04.01.16
Leeds station southern entrance opens to public
The much-anticipated and highly complex Leeds Southern Station Entrance project has been opened by transport minister Andrew Jones today (4 January).
Located over the River Aire on the south side of the city’s station, the £20m entrance includes a new concourse, escalators, stairs and lifts to improve accessibility for the 20,000 daily commuters expected to use it.
The entrances provides a direct link to the city’s growing south bank area, opening up access to development areas and reducing the time it takes to catch trains by helping passengers avoid the loop around the station’s existing northern entrance.

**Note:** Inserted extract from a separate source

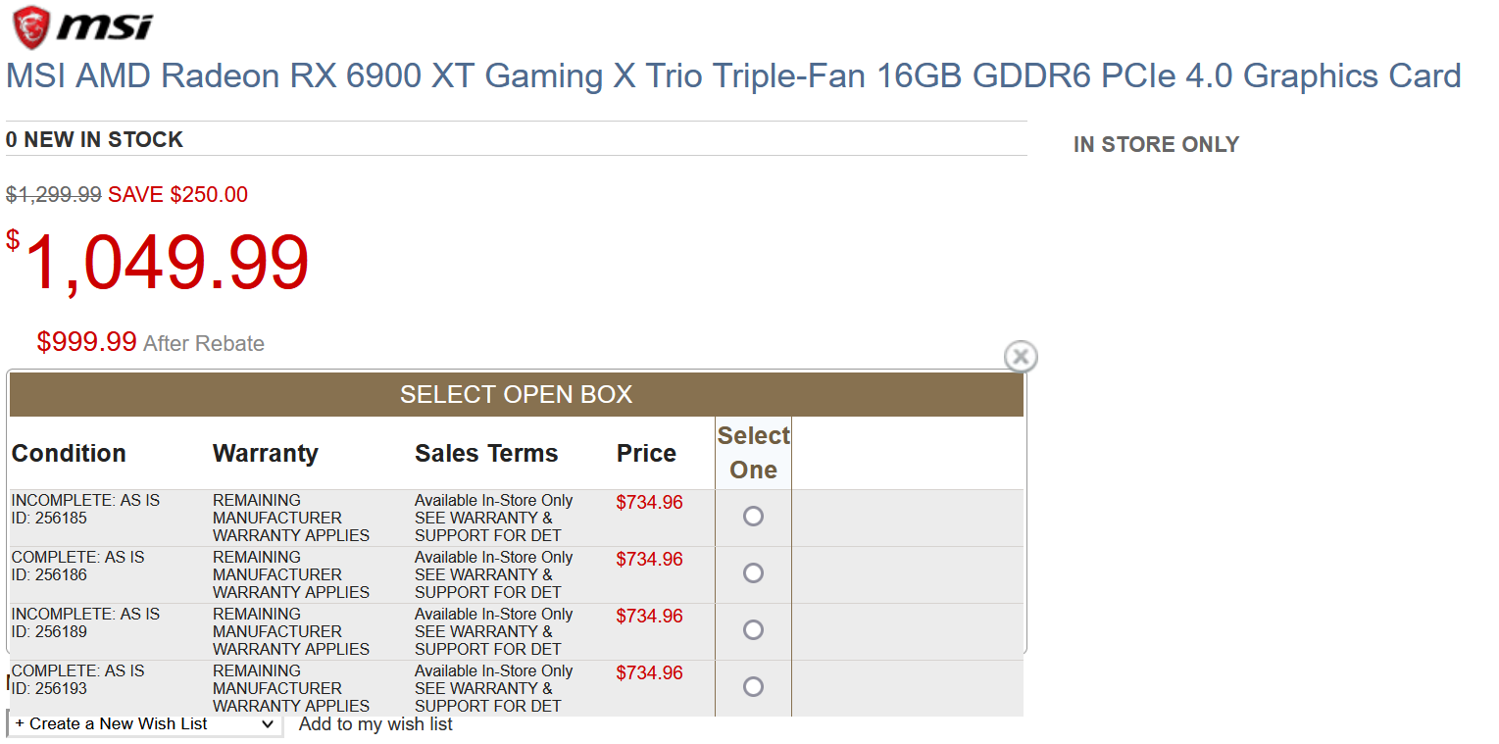Click the $999.99 After Rebate text

(150, 343)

As well as a “striking addition” to Leeds’ cityscape south of the station, the new entrance provides extra customer information screens, ticket machines and automated ticket gates that aid in reducing congestion and improving passenger experience.
Cllr Peter Box, chairman of the West Yorkshire Combined Authority, said: “A significant proportion of the city-region’s 1.4 million workforce use Leeds station with a growing number of them wanting to head south when they arrive.
“The distinctive new southern entrance will save one in five of them up to 50 minutes on their weekly commute and will help to encourage development in an area which, as well as being home to Asda’s UK headquarters, is also the location of Eversheds, Ernst & Young and DWF’s regional HQs.”
The complex two-year project was announced in October 2013, when the government – which poured £12.4m into the scheme – said the new entrance would see a new pedestrian entrance built and access to the southern side of the station to and from the existing platform footbridge secured.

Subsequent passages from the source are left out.